Re: [PATCH v2 1/3] proc_pid_fdinfo.5: Reduce indent for most of the page

Colin Watson <cjwatson@xxxxxxxxxx> · Sat, 2 Nov 2024 19:06:53 +0000

On Sat, Nov 02, 2024 at 05:08:37AM -0500, G. Branden Robinson wrote:
> On GNU/Linux systems, the only man page indexer I know of is Colin
> Watson's man-db--specifically, its mandb(8) program.  But it's nicely
> designed so that the "topic and summary description extraction" task is
> delegated to a standalone tool, lexgrog(1), and we can use that.
> 
> $ lexgrog /tmp/proc_pid_fdinfo_mini.5
> /tmp/proc_pid_fdinfo_mini.5: parse failed
> 
> Oh, damn.  I wasn't expecting that.  Maybe this is what defeats Michael
> Kerrisk's scraper with respect to groff's man pages.[1]

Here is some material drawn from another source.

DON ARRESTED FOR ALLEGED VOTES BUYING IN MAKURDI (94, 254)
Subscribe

How embarrassing.  Could somebody please file a bug on
https://gitlab.com/man-db/man-db/-/issues to remind me to fix that?  (Of
course there'll be a lead time for fixes to get into distributions.)

> Well, I can find a silver lining here, because it gives me an even
> better reason than I had to pitch an idea I've been kicking around for a
> while.  Why not enhance groff man(7) to support a mode where _it_ will
> spit out the "Name"/"NAME" section, and only that, _for_ you?
> 
> This would be as easy as checking for an option, say '-d EXTRACT=Name',
> and having the package's "TH" and "SH" macro definitions divert
> (literally, with the `di` request) everything _except_ the section of
> interest to a diversion that is then never called/output.  (This is
> similar to an m4 feature known as the "black hole diversion".)
> 
> All of the features necessary to implement this[2] were part of troff as
> far as back as the birth of the man(7) package itself.  It's not clear
> to me why it wasn't done back in the 1980s.
> 
> lexgrog(1) itself will of course have to stay around for years to come,
> but this could take a significant distraction off of Colin's plate--I
> believe I have seen him grumble about how much *roff syntax he has to
> parse to have the feature be workable, and that's without upstart groff
> maintainers exploring up to every boundary that existed even in 1979 and
> cheerfully exercising their findings in man pages.

lexgrog(1) is a useful (if oddly-named, sorry) debugging tool, but if
you focus on that then you'll end up with a design that's not very
useful.  What really matters is indexing the whole system's manual
pages, and mandb(8) does not do that by invoking lexgrog(1) one page at
a time, but rather by running more or less the same code in-process.  I
already know that getting acceptable performance for this requires care,
as illustrated by one of the NEWS entries for man-db 2.10.0:

 * Significantly improve `mandb(8)` and `man -K` performance in the common
   case where pages are of moderate size and compressed using `zlib`: `mandb
   -c` goes from 344 seconds to 10 seconds on a test system.

... so I'm prepared to bet that forking nroff one page at a time will be
unacceptably slow.  (This also combines with the fact that man-db
applies some sandboxing when it's calling nroff just in case it might
happen that a moderately-sized C++ project has less than 100% perfect
security when doing text processing, which I'm sure everyone agrees
would never happen.)

If it were possible to run nroff over a whole batch of pages and get
output for each of them in one go, then maaaaybe.  man-db would need a
reliable way to associate each line (or sometimes multiple lines) of
output with each source file, and of course care would be needed around
error handling and so on.  I can see the appeal, in terms of processing
the actual language rather than a pile of hacks that try to guess what
to do with it - but on the other hand this starts to feel like a much
less natural fit for the way nroff is run in every other situation,
where you're processing one document at a time.

Cheers,

-- 
Colin Watson (he/him)                              [cjwatson@xxxxxxxxxx]